Imitation Learning

Here we show an example of using VISTA to learn a neural-network-based policy with the most basic variant of imitation learning (i.e., behavior cloning). Since sensor data synthesis is not required in imitation learning, we show how to extract a passive dataset upon which the data-driven simulation is built with VISTA’s interface. The high-level idea is to construct a world containing an ego-agent in VISTA and run the agent with human control command in the passive dataset without doing sensor data synthesis to avoid redundant computation.

First, we initialize VISTA world with an agent attached with a sensor (we use RGB camera here for illustration). Note that it’s often useful to implement an additional sampler since balanced training data distribution is often of great significance for supervised learning.

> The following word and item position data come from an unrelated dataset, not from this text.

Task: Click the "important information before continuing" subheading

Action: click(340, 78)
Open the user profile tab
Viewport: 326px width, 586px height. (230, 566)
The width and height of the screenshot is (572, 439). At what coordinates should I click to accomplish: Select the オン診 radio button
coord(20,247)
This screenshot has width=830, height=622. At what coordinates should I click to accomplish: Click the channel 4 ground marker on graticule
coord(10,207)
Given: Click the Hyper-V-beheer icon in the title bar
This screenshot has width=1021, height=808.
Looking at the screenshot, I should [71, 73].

self._world = vista.World(self.trace_paths, self.trace_config)
self._agent = self._world.spawn_agent(self.car_config)
self._camera = self._agent.spawn_camera(self.camera_config)
self._world.reset()
self._sampler = RejectionSampler() # data sampler

Then, we can implement a data generator that runs indefinitely to produce a training dataset.

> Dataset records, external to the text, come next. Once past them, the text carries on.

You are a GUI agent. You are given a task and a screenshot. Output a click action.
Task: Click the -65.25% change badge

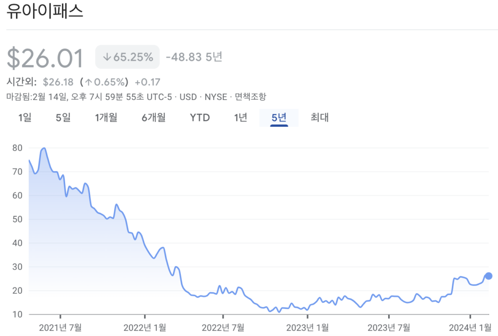[127, 57]
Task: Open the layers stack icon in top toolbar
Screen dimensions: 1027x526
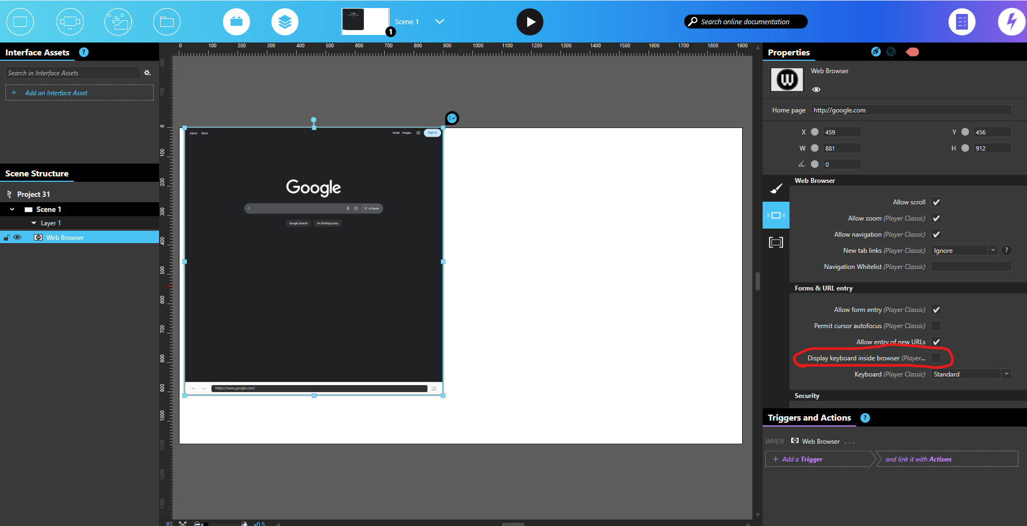Action: pyautogui.click(x=285, y=22)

# Data generator from simulation
self._snippet_i = 0
while True:
    # reset simulator
    if self._agent.done or self._snippet_i >= self.snippet_size:
        self._world.reset()
        self._snippet_i = 0

    # step simulator
    sensor_name = self._camera.name
    img = self._agent.observations[sensor_name] # associate action t with observation t-1
    self._agent.step_dataset(step_dynamics=False)

    # rejection sampling
    val = self._agent.human_curvature
    sampling_prob = self._sampler.get_sampling_probability(val)
    if self._rng.uniform(0., 1.) > sampling_prob:
        self._snippet_i += 1
        continue
    self._sampler.add_to_history(val)

    # preprocess and produce data-label pairs
    img = transform_rgb(img, self._camera, self.train)
    label = np.array([self._agent.human_curvature]).astype(np.float32)

    self._snippet_i += 1

    yield {'camera': img, 'target': label}

The implementation is straightforward. After resetting the simulator (the pointer to the passive dataset is randomly initialized), we step through the dataset to get the next frame by calling agent.step_dataset, followed by a rejection sampling to balance the steering control command (human_curvature). Finally, we preprocess sensor data and construct data-label pairs for training. Note that we usually set a maximum snippet size to make sure that each snippet, a series of data from the start (a reset) to the termination (another reset), won’t last indefinitely and training data can have sufficient diversity. Also, to ensure the i.i.d. data distribution that is required for stochastic gradient descent, the data stream (yield {'camera': img, 'target': label} ) is connected to a buffer with shuffling. For more details, please check examples/advanced_usage/il_rgb_dataset.py.